The map above shows all of the people who paid 14.9% in their property taxes.
The investigative team looked for it, curious if assessors were hedging their bets knowing state law calls for a physical inspection at 15%.
For whatever reason, 14.9% was the increase for 74,311 homeowners. In fact, it’s the number Jackson County reached 28% of the time in what is supposed to be a full assessment where they carefully calculate property values.
The county refused to answer Investigative Reporter Angie Ricono’s questions about this and the assessor said on Thursday that she would not discuss it with Ricono. “I wish she would because this map is really troubling people,” Ricono said.
Where people got those 14.9% assessments was all over the county, but it almost completely misses the urban core. Many of those homeowners were nailed much, much more in taxes.
Where you see yellow on the map is where taxes increased by 50%. That means if you have a lower income, are black, or speak Spanish, then you are twice as likely to have been nailed in the assessment.
On Thursday, the information was presented to the people who could call the assessment into question and vote on a plan to change things. They tabled it and gave the data expert, Preston Smith, a sharp five minutes to present his information.
It drew a reaction from the crowd, who clearly wanted to hear more and felt this was important.
“Business as usual,” said Rachel Riley, whose taxes shot up 300%. “The cockiness of the president who says anything that happens needs to come by him because he’s the board. Well, we are the people. We are the taxpayer. We run this city, not boards.”
The Board of Equalization, who could jump in do something about property taxes, did not ask any follow-up questions about the data. They didn’t ask the assessor any questions about how and why 14.9% was the number they hit over and over 74,000 times.
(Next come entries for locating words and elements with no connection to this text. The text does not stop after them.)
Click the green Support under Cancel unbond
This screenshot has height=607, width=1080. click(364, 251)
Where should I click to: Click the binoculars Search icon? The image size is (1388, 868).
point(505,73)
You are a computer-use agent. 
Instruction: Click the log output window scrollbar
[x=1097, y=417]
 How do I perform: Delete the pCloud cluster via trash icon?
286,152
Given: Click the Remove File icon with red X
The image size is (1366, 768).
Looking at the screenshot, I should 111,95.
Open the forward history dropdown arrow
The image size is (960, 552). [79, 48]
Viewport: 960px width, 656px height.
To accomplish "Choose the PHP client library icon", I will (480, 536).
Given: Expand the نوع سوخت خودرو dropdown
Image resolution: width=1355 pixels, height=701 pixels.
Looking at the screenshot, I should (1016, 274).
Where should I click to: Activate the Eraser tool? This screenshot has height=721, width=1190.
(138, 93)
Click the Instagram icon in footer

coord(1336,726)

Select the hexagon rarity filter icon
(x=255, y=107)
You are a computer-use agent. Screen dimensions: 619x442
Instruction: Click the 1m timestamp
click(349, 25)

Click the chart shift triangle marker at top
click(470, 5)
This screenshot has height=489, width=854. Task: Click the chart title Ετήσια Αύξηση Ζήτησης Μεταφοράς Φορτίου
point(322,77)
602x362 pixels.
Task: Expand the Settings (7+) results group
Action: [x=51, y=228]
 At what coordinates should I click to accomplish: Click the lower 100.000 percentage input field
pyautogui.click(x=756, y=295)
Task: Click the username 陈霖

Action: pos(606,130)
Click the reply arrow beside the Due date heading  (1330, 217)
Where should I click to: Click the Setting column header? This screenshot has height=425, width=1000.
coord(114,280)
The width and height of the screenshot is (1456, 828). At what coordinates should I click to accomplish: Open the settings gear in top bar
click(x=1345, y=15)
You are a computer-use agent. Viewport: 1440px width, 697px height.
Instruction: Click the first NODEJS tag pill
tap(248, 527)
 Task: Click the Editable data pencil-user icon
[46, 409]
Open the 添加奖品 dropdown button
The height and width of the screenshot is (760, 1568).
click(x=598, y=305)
In fact, the only thing they did on Thursday was table the proposal. The plan is in response to the numerous problems and concerns that are swirling around the assessments.
So, if you are a Jackson County homeowner, you certainly need to file a formal appeal if you disagree with your bill because the interest in an overall solution to address property taxes is minimal from the people who have the power to do that.
Jackson County Executive Frank White Jr. issued the following statement after today’s Board of Equalization meeting:
“The Board of Equalization took the appropriate step today by requesting additional information regarding the impact of the proposal before them. The Board has every right to be fully informed and the County looks forward to providing members with information from the assessment department to ensure that happens."
“From the beginning, I have said the County is committed to ensuring that the assessment process is both fair and accurate. We remain actively engaged in that process as the assessment department continues to work with property owners to process informal reviews and today, the BOE began hearing formal appeals. The assessment process is long, but it is in place to ensure that property owners are heard and that corrections, when appropriate, are made. The deadline to file a BOE appeal is Monday, July 29.”